Pour l’instant le gouvernement est occupé à gérer au plus juste la crise, le gouverneur, Ángel Aguirre, a dû démissionner, premier fusible. En ce moment, alors que j’écris, j’apprends par la radio que le président municipal d’Iguala et son épouse viennent d’être arrêtés, deuxième concession faite à la vindicte publique. Leur cachette devait être connue depuis longtemps, on les gardait seulement en réserve, maintenant, il faut les sacrifier ; la date de leur arrestation n’est pas due au hasard : la veille d’une grande manifestation de soutien aux familles des disparus au centre de la capitale fédérale.

L’État serait-il pris de cours qu’il est ainsi amené à lâcher du lest, jusqu’à ses alliés les plus proches ? C’est possible tant est grande la colère de la population. Cette « digne rage », loin de s’atténuer prend des proportions inquiétantes pour le pouvoir en place. Demain, 5 novembre, une grande manifestation est prévue à Mexico. Les normaliens (seize écoles normales rurales survivent encore) sont bien décidés à aller jusqu’au bout, ils n’ont plus rien à perdre, ils forment un noyau dur, bien organisé autour duquel se condense et s’agglutine peu à peu toute l’exaspération d’une société laminée par une guerre qui ne connaît pas de répits.

Les corps des quarante-trois normaliens ne sont toujours pas retrouvés. Il s’agit de les garder disparus le plus longtemps possible, attendre au moins que la turbulence déclenchée par la nouvelle de leur disparition s’atténue. C’est la politique du pouvoir : attendre que les passions s’apaisent. Les passions ne s’apaisent pas. Au contraire, elles se nourrissent de leur propre feu intérieur, le feu d’une tragédie infinie :

« Vivants, ils ont été emmenés (par l’armée, par la police, par les forces de l’ordre), vivants, nous voulons les retrouver ! », ce cri que nous écoutons depuis le 2 octobre 1968 résume toute la tragédie de la population mexicaine.

Georges Lapierre

El mundo se indigna por Ayotzinapa

Notes

[1Cf. Raúl Zibechi, « México : un Estado fallido planificado ».

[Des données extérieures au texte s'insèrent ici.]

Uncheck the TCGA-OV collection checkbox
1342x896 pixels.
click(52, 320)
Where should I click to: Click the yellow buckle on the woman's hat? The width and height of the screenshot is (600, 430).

[2Carlos Slim, richissime homme d’affaires mexicain, dont la fortune, considérée comme une des premières au monde, a été favorisée par Carlos Salinas de Gortari, président du Mexique de 1988 à 1994 (note de “la voie du jaguar”).

[3La Jornada, quotidien mexicain orienté vers la gauche culturelle et parlementaire (note de “la voie du jaguar”).

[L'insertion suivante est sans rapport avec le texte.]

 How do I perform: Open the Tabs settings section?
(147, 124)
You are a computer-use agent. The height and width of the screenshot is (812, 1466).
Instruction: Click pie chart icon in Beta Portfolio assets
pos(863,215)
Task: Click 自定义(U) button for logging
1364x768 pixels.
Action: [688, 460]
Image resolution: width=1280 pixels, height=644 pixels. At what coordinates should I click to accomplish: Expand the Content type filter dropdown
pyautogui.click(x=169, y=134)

[4Lázaro Cardenas, président du Mexique de 1934 à 1940 (note de “la voie du jaguar”).

Messages

  • Cet article m’a fait pleurer. Même si ces derniers massacres mexicains s’inscrivent dans la ligne droite de toute l’action de l’État mexicain depuis mon plus lointain souvenir d’enfance, d’adolescence, d’adulte. Je suis frappée par le contraste des mobilisations très massives dans le pays et le peu d’effet qu’elles provoquent, voire aucun effet sinon son effet contraire : encore des massacres, encore des disparitions. On a beau évoquer la "culture profonde" mexicaine, "macabre", il ne vient dans l’âme que du désespoir. Désespoir d’avenir.

    Quant à l’assassinat de Rémi en France, dans mes lectures de ce matin j’ai appris qu’au Japon, après qu’une étudiante avait été tuée le 15 juin 1960 lors d’affrontements violents avec la police au cours d’une manifestation de protestation contre le "traité de sécurité" (Ampo) entre le Japon et les États-Unis, le premier ministre a fini par démissionner (non sans avoir d’abord signé le traité). En France, que fait le premier ministre ? Il monte au créneau pour vilipender les "casseurs" et continue de donner des ordres de répression de toutes manifestation de protestation Sivens/Rémi.

    Dans quelle monde vivons-nous, 55 ans plus tard ? J’ai l’impression que la justice n’a pas avancé d’un poil et dans le cas français, ne fait que reculer.